My greatest fear is that the light that shines from you will be dimmed. Or, God forbid, extinguished. That would be a tragedy, and a massive loss for those of us who count you as a friend.
All of which is to say, I wish only the best for you. But I remain concerned.
I cherish this email and read it from time to time. It helps SO MUCH!
Being a trailing spouse, there are a lot of periods of being alone.
Situational depression is a thing & it tells its victims a lot of lies.
Situational depression lays a heavy blanket on its victims, making it feel to be effortless. It’s so important to recognize when it’s upon you, and to know the exact opposite should be applied. Take action, communicate to others and seek professional support. This corresponds to number 8) & 9) and again I repeat, why 1) & 2) are vital to living abroad.

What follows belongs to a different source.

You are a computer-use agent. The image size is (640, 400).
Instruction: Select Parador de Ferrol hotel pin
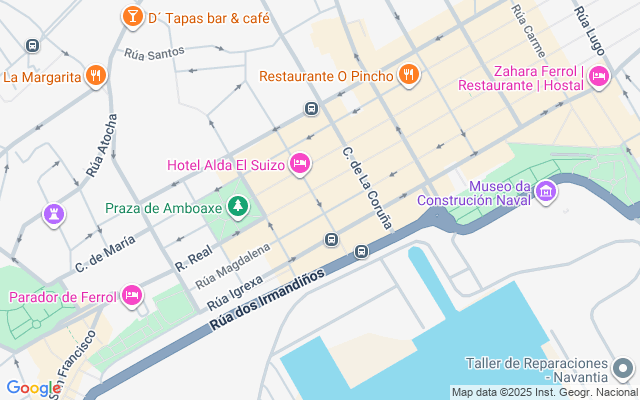[132, 296]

As much as I traveled in our first year, there was a good amount of time I was alone (Tim travels frequently). In the beginning, being on an island without an established supportive group of friends did turn being alone into moments of loneliness. Where that heavy blanket almost felt like a layer of concrete. It’s heaviness seeped into my brain and filled my thoughts of doubt, worry and emptiness.
Being alone and being lonely are 2 different things.
My lesson and advice for those who experience this challenge is to speak up. Thank goodness for my husband and fellow expats that I can talk to about this. As it is not something to get over. It needs attention and action to get through.
P.S. Fellow expats – if you’re feeling loneliness – reach out to me and let’s chat. You are not alone 😉
Attitude can change the landscape of your experience. In the early months of life abroad, I had times of loneliness. My amazing husband responded to my needs and said, “that’s it, we’re moving back.” My immediate reaction was “no”. I recognized I was having bad moments that came in waves. I was determined to shake off that heavy blanket off indefinitely.
Focusing on and being positive is something I like to think I inherently do and I find it extremely annoying listening to complainers. While I recognize I’m not rainbows and butterflies 100% of the time – because that’s just lunacy. I’m determined to not allow my moments of sadness and loneliness the reason to end our journey.
Which are few and far between nowadays (in case anyone is worried).
There is it. The top 10 things to know about life abroad.
The last few points sound serious and scary but I want to be 100% honest and transparent. There are ups and downs to life abroad.
There are more ups than downs.
I don’t want to discourage anyone but I also don’t want to gloss over the truths.
There are ways to making life abroad absolutely amazing and I can say I am living my best life.
I do not regret moving abroad.
It’ll be interesting to see a few months from now, what my 2020 Self thinks of my 2019 Self. Will I roll my eyes, laugh and think oh – you knew nothing little grasshopper. TBD. Or realize that expanding skills and new experiences is life shaping.
Cheers to shape shifting expat lifestyle skills.